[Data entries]
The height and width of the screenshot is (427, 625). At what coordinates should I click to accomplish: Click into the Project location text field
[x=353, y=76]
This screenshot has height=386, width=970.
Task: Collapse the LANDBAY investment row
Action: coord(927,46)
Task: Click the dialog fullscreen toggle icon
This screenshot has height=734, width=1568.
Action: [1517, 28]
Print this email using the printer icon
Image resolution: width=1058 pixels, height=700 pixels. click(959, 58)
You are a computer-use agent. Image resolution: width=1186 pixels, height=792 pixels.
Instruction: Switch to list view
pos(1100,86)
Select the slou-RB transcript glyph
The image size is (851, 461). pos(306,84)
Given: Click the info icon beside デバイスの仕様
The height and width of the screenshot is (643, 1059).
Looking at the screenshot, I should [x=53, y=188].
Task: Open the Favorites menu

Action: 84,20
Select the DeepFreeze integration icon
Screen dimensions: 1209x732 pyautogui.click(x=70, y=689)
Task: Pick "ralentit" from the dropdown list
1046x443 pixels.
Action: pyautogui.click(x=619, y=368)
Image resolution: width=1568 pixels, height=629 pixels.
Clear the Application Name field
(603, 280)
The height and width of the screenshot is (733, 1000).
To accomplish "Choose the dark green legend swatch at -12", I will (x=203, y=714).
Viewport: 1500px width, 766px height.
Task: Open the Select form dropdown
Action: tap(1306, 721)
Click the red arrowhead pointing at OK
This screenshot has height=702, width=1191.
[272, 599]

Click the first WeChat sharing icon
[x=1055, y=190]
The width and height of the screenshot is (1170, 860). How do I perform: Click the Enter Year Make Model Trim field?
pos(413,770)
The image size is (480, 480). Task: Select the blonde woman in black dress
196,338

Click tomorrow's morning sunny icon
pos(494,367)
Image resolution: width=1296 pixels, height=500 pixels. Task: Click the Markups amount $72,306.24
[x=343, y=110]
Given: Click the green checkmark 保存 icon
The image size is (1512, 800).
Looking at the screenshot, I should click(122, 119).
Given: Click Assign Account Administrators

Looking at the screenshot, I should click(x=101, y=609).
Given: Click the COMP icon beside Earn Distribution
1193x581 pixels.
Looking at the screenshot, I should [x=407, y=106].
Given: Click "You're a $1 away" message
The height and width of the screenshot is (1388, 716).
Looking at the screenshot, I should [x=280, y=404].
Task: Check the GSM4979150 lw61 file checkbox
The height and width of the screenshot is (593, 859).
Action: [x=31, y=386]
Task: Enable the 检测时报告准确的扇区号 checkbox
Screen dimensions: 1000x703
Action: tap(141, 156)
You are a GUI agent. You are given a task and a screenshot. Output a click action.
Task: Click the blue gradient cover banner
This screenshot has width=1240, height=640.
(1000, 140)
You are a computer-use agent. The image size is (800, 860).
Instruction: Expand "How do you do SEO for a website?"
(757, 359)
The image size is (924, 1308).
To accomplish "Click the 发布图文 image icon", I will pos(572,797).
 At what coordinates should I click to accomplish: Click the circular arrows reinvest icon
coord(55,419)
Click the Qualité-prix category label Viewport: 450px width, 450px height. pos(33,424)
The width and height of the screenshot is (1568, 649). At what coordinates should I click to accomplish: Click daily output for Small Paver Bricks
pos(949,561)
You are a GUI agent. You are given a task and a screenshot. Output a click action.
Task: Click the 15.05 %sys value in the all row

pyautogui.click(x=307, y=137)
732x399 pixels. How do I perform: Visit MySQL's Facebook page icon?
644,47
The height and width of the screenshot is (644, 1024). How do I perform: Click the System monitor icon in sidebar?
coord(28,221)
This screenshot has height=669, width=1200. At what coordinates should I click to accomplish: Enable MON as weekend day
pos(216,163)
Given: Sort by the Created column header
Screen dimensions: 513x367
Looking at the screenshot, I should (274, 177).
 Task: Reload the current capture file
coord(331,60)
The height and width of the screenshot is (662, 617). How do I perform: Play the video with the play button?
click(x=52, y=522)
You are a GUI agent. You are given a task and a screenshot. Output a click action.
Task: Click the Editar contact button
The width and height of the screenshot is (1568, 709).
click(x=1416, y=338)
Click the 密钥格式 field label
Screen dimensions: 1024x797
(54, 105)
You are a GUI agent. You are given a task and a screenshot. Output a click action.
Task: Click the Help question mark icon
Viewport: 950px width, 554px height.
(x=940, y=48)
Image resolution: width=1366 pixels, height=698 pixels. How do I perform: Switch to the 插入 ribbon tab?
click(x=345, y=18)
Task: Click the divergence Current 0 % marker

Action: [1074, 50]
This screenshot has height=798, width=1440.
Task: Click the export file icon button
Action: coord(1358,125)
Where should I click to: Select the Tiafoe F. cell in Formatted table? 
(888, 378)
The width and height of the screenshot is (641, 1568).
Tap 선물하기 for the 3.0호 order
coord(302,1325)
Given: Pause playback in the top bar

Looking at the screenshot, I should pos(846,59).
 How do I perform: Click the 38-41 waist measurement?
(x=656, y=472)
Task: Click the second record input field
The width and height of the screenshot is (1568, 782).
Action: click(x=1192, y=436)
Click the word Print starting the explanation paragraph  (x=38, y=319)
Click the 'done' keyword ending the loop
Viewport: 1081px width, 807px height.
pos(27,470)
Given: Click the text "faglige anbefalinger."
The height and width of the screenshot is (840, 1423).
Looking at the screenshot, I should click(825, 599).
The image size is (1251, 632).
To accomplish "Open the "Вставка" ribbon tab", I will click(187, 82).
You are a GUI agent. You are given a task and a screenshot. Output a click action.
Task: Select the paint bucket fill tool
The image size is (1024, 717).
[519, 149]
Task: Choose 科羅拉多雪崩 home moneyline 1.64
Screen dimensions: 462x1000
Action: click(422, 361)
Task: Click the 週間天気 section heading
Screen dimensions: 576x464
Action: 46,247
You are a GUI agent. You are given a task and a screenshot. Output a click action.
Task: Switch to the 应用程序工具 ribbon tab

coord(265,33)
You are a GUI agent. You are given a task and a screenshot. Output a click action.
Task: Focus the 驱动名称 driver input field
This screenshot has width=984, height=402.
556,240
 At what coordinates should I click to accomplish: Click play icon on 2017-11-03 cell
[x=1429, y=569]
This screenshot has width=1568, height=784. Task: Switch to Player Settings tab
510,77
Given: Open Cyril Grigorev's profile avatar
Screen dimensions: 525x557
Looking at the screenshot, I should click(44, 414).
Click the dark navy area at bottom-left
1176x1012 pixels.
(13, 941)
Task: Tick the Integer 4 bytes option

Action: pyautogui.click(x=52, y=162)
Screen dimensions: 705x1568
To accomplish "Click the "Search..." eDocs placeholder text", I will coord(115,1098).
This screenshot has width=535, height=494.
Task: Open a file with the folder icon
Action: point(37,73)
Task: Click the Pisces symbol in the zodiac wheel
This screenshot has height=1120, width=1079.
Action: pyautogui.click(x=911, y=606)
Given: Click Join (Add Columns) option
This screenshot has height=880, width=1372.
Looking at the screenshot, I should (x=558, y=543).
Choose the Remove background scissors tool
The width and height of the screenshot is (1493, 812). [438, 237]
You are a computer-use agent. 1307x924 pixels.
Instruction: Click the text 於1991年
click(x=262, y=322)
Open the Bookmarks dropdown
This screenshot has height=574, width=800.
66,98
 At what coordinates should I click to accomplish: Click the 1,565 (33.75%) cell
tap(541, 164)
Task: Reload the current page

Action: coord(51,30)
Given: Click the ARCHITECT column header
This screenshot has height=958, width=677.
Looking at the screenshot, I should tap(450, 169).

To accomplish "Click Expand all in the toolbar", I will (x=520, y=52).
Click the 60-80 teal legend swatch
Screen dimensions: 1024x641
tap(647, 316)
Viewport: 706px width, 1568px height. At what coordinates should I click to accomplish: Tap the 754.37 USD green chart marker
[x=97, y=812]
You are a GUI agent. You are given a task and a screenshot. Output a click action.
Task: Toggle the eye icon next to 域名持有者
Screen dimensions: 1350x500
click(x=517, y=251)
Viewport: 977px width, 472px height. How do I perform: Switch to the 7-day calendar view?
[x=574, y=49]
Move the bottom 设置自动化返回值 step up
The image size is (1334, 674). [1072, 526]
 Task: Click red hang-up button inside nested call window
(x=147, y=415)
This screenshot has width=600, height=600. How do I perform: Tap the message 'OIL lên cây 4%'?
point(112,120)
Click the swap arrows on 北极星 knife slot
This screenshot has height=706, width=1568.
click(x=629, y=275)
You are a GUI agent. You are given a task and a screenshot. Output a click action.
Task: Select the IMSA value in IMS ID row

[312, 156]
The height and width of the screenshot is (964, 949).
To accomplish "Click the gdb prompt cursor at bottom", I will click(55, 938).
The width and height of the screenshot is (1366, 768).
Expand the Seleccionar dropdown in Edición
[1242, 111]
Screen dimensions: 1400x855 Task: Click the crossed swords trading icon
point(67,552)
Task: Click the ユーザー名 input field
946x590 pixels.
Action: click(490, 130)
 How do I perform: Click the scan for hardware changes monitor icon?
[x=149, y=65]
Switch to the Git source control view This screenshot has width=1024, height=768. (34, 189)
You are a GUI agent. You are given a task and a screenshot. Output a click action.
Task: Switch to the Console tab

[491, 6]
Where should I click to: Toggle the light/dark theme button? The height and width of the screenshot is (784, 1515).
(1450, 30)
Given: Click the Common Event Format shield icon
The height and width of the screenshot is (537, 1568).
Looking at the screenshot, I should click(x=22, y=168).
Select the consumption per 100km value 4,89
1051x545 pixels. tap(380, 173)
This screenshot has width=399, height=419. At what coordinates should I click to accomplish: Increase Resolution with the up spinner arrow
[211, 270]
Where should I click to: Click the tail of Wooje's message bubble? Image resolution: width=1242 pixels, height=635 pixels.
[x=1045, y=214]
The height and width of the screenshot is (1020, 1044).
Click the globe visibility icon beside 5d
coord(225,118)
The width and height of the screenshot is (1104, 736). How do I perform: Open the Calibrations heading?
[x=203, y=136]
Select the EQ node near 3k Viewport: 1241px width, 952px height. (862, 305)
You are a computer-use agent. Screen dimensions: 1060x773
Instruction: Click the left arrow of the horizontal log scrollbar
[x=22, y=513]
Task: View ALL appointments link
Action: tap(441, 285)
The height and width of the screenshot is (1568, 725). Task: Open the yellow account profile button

_Description of the task_: Working from the records above, write out verbatim only the lines from the line containing "Task: Tick the Integer 4 bytes option" through the line containing "Given: Click Join (Add Columns) option".

_Answer_:
Task: Tick the Integer 4 bytes option

Action: pyautogui.click(x=52, y=162)
Screen dimensions: 705x1568
To accomplish "Click the "Search..." eDocs placeholder text", I will coord(115,1098).
This screenshot has width=535, height=494.
Task: Open a file with the folder icon
Action: point(37,73)
Task: Click the Pisces symbol in the zodiac wheel
This screenshot has height=1120, width=1079.
Action: pyautogui.click(x=911, y=606)
Given: Click Join (Add Columns) option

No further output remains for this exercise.